Collected data records
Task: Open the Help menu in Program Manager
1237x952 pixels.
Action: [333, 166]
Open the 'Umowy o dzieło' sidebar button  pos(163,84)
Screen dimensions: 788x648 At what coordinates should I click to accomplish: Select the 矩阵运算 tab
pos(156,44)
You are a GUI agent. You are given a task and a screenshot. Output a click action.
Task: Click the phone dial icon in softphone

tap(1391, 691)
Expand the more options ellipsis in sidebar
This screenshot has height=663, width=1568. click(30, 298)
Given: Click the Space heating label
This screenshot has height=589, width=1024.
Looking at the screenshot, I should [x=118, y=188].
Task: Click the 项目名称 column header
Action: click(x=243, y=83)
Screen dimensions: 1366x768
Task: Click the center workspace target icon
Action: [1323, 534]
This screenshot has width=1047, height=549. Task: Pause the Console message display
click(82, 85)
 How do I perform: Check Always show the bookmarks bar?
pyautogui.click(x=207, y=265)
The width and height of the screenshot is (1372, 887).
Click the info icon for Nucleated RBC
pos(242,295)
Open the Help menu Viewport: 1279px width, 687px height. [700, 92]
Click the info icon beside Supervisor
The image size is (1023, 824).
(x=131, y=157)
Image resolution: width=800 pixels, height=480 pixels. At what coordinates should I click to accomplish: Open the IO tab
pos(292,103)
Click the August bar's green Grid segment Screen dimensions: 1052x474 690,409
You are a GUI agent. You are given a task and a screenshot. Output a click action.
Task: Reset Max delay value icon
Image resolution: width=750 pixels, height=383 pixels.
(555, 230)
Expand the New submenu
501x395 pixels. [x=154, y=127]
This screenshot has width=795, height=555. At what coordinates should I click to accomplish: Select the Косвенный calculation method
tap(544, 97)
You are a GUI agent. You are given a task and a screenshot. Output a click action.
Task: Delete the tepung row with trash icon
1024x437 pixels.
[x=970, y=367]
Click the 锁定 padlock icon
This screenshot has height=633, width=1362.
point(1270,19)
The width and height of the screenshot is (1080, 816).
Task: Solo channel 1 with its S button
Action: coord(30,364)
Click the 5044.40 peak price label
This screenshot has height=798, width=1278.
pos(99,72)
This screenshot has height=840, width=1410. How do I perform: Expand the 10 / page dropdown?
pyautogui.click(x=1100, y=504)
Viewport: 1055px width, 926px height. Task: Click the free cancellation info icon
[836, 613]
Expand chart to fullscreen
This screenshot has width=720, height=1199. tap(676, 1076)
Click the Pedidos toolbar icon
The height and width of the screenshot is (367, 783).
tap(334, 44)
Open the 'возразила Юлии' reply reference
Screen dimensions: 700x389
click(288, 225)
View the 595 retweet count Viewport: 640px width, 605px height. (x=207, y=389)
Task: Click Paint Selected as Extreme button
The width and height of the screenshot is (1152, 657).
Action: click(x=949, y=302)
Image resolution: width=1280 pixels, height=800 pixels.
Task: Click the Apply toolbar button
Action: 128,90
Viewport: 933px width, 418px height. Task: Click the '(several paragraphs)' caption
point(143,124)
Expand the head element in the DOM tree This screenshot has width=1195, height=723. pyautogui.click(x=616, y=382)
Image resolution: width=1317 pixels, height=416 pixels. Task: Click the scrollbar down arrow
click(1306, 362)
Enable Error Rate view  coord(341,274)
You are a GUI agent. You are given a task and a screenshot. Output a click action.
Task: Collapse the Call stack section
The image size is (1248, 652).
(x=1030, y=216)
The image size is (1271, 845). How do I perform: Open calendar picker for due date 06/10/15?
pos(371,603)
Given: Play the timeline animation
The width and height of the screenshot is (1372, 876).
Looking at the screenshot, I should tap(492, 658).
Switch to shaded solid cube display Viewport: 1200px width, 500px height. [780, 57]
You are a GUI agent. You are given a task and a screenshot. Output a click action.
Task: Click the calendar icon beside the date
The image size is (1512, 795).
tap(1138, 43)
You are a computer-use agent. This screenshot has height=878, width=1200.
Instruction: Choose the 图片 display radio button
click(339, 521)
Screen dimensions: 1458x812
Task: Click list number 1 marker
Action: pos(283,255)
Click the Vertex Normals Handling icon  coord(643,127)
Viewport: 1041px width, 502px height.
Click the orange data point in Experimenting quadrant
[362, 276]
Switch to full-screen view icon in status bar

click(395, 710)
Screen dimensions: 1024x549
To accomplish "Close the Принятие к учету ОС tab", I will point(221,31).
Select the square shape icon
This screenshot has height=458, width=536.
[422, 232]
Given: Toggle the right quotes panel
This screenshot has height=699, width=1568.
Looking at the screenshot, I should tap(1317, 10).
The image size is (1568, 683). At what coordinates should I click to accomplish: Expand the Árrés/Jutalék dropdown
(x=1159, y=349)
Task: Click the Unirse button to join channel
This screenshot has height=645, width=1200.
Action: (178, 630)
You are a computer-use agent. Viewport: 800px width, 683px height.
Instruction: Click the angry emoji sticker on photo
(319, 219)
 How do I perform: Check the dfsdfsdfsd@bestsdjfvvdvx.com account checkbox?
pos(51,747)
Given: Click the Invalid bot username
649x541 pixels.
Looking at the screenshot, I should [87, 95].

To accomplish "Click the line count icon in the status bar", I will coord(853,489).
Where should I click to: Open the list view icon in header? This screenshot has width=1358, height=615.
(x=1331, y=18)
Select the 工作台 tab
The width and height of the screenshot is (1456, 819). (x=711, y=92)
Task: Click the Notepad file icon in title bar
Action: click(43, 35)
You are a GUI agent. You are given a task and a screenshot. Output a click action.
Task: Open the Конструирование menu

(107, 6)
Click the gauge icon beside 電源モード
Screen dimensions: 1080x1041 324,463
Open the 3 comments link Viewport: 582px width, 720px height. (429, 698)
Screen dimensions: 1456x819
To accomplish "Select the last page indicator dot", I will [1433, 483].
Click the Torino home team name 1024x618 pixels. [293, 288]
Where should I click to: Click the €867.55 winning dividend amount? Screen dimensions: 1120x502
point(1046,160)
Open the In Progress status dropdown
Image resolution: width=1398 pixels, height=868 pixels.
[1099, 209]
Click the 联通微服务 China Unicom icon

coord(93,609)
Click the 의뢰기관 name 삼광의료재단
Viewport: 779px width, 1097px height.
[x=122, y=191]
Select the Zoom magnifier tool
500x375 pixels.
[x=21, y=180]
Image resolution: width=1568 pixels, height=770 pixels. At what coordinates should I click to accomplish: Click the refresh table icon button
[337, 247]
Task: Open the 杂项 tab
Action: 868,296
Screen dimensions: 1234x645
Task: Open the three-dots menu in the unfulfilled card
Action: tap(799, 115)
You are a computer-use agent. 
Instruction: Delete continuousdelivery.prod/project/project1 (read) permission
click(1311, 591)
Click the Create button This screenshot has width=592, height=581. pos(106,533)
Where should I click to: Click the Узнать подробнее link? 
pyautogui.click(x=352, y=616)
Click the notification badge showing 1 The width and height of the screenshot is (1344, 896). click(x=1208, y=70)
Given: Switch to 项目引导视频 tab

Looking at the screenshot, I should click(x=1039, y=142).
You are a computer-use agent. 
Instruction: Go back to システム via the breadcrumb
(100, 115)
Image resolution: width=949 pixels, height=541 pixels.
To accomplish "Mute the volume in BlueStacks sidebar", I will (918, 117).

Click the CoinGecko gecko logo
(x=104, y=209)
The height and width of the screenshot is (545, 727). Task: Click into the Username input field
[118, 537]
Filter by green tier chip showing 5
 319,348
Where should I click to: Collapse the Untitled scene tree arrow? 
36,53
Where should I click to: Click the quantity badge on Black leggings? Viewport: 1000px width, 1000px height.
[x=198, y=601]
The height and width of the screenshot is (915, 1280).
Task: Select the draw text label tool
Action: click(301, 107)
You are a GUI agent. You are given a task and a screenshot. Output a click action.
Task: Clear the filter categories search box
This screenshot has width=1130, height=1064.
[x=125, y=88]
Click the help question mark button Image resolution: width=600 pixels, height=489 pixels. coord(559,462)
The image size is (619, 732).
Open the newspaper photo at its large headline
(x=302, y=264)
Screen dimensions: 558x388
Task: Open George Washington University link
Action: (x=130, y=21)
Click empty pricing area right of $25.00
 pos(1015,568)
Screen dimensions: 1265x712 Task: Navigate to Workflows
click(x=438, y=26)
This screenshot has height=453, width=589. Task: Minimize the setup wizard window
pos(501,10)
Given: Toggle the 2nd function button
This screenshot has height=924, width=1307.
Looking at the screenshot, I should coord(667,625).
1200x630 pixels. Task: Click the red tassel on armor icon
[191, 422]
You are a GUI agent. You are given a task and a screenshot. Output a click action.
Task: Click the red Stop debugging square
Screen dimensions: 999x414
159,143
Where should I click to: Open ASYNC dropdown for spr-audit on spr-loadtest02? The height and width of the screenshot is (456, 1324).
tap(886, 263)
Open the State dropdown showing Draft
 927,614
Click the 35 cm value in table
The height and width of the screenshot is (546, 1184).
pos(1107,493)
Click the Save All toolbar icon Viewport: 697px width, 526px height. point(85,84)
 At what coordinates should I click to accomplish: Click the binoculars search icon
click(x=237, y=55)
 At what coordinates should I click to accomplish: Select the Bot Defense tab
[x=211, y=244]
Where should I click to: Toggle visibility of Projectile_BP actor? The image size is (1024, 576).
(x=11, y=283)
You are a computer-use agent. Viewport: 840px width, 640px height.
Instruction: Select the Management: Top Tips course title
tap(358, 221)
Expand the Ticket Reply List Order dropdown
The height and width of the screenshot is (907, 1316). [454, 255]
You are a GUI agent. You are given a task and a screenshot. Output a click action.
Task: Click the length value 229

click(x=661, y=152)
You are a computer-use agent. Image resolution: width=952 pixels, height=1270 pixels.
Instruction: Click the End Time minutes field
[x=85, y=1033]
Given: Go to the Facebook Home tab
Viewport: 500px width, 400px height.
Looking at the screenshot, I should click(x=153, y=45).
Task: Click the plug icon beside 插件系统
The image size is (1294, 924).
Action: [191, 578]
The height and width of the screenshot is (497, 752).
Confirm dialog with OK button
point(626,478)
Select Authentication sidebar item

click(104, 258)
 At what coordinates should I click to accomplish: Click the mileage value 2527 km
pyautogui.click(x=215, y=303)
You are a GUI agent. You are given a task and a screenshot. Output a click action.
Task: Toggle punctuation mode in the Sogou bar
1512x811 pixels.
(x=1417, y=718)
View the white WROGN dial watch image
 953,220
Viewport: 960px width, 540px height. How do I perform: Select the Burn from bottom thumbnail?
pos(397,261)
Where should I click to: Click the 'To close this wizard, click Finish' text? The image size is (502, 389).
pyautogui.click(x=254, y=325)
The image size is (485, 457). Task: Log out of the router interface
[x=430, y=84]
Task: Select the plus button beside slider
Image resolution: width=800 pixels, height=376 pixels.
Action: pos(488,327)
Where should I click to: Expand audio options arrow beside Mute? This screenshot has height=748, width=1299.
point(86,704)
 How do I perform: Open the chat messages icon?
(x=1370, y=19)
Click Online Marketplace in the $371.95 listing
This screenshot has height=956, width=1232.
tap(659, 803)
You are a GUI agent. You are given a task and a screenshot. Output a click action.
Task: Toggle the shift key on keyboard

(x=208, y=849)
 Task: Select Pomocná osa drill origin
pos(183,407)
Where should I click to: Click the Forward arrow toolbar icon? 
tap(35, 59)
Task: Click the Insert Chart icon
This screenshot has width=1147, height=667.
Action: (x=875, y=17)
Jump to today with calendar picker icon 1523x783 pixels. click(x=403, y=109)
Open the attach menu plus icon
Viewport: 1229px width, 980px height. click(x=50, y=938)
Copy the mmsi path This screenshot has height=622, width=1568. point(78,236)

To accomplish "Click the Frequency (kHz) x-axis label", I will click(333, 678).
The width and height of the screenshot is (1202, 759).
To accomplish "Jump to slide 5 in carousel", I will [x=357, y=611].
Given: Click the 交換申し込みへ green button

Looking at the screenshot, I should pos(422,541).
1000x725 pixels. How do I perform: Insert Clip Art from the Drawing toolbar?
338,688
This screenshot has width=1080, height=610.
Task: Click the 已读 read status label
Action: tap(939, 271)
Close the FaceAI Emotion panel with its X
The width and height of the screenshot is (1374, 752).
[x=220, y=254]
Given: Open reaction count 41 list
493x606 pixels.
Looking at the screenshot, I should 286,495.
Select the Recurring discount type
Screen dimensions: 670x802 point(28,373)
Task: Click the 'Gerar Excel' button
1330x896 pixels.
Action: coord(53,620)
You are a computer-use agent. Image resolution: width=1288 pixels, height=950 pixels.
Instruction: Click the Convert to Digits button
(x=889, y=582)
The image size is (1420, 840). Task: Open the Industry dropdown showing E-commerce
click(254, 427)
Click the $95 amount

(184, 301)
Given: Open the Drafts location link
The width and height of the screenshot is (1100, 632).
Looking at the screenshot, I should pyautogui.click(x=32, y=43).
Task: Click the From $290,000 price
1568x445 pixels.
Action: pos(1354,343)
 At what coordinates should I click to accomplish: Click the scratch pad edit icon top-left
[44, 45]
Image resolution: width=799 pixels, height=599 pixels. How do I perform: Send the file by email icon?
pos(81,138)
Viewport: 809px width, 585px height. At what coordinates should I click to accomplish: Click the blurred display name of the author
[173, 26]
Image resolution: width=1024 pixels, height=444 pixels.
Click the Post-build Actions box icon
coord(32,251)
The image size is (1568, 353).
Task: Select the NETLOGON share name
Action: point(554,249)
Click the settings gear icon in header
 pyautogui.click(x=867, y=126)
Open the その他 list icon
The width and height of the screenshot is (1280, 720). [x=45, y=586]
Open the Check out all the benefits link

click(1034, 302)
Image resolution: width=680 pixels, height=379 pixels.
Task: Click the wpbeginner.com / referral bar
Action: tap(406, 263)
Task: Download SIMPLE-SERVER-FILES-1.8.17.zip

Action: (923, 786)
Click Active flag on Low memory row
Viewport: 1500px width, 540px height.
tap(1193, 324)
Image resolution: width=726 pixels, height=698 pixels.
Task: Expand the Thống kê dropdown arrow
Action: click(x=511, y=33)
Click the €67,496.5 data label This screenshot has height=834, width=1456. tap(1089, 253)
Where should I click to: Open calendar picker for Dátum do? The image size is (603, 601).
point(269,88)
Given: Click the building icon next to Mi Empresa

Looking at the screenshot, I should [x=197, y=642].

DO THIS.
Render everything from the start of the material above down through the line containing "pos(156,44)" as a numbered list, omitting any blank lines.

WRITTEN RESPONSE.
1. Task: Open the Help menu in Program Manager
2. 1237x952 pixels.
3. Action: [333, 166]
4. Open the 'Umowy o dzieło' sidebar button  pos(163,84)
5. Screen dimensions: 788x648 At what coordinates should I click to accomplish: Select the 矩阵运算 tab
6. pos(156,44)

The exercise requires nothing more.